Eines muss bei den Kynikern hervorgehoben werden, und zwar die Tatsache, dass sie ihre asketischen Überzeugungen nicht außerhalb der Gesellschaft praktizierten, wie beispielsweise die asketischen Mönche, die viele Jahrhunderte nach ihnen kamen. Stattdessen lebten diese Philosophen ihr unorthodoxes Leben inmitten der Gesellschaft und in deren vollem Blickfeld. So „predigten“ sie stets ihre Ansichten und wiesen auf die Irrtümer und Fehler der Gesellschaft hin. Die Kyniker machten auch die Figur des Herakles zu ihrem Symbol und Schutzpatron, da sie der Meinung waren, dass er alle Tugenden eines perfekten Kynikers verkörpere.

„Herkules als Sieger über die Zwietracht“ (1610) von Peter Paul Rubens. (Public Domain) Die Kyniker machten die Figur des Herakles zu ihrem Symbol und Schutzpatron.

Der bei weitem wichtigste - und heute bekannteste - kynische Philosoph ist Diogenes der Kyniker, im antiken Griechenland bekannt als (Διογένης ὁ Κυνικός, Diogénēs ho Kynikós). Bevor er zum Kyniker wurde, hatte Diogenes eine einzigartige Vergangenheit: Er wurde um 412 v. Chr. in der ionischen Kolonie Sinope am Schwarzen Meer als Sohn von Hicesias geboren, einem Bankier, der für seinen Lebensunterhalt Münzen prägte. Es ist zwar ungewiss, aber wahrscheinlich war auch Diogenes an der Seite seines Vaters im Bankgeschäft tätig.

Sicher ist, dass Diogenes und sein Vater in einen Skandal um die Entwertung der Währung verwickelt waren. Infolgedessen wurde Diogenes aus Sinope verbannt und verlor seine Staatsbürgerschaft und seinen gesamten Besitz. Danach machte es sich Diogenes offenbar zur Aufgabe, die unmoralischen sozialen Handlungen und korrupten Institutionen zu kritisieren, die er einer verkommenen und verwirrten Gesellschaft zuschrieb.

„Diogenes mit der Lampe auf der Suche nach einem ehrlichen Mann“ (1780s) von Johann Heinrich Wilhelm Tischbein. (Public Domain)

Der Schüler: Diogenes der Kyniker

Diogenes der Kyniker wurde durch seinen extrem asketischen Lebensstil und seine scharfe Kritik am Leben der Menschen seiner Zeit bekannt. Er machte seine völlige Armut zu einer Tugend und lehnte wiederholt jede Art von Besitz ab. Er ist dafür bekannt, dass er auf dem Marktplatz von Athen in einem riesigen Keramikgefäß, dem Pithos, lebte.

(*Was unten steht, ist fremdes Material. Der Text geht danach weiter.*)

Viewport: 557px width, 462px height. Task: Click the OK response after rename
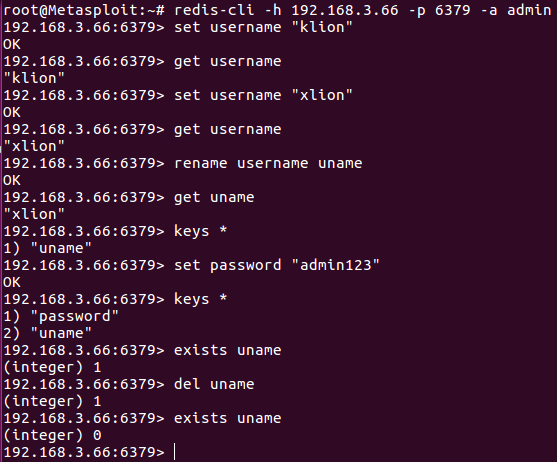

Als Vertreter der kynischen Philosophie erfreute sich Diogenes an seiner Schamlosigkeit und Arroganz. Er wagte es, wichtige Persönlichkeiten zu kritisieren und störte oft die öffentlichen Lehren Platons. Eine - vielleicht unwahre - Anekdote erzählt von der Begegnung zwischen Alexander dem Großen und Diogenes. Ersterer kam, um dem großen Philosophen zu huldigen, und stand vor Diogenes, während dieser saß. Alexander fragte, ob er etwas für ihn tun könne - und Diogenes antwortete in typisch kynischer Manier: „Ja, geh mir aus dem Sonnenlicht.“

Eine andere Interpretation dieser Anekdote, die vielleicht noch weniger wahr ist, beschreibt die Begegnung folgendermaßen: Alexander kommt zu Diogenes, während dieser sorgfältig mehrere menschliche Knochen auf einem Haufen betrachtet. Auf die Frage Alexanders, was er da tue, antwortet er: „Ich suche nach den Gebeinen deines Vaters, kann sie aber nicht von denen eines einfachen Sklaven unterscheiden.“ Dies unterstreicht die Überzeugung des Diogenes, dass im Tod alle Menschen gleich sind und somit ihrem Wesen nach gleich sind.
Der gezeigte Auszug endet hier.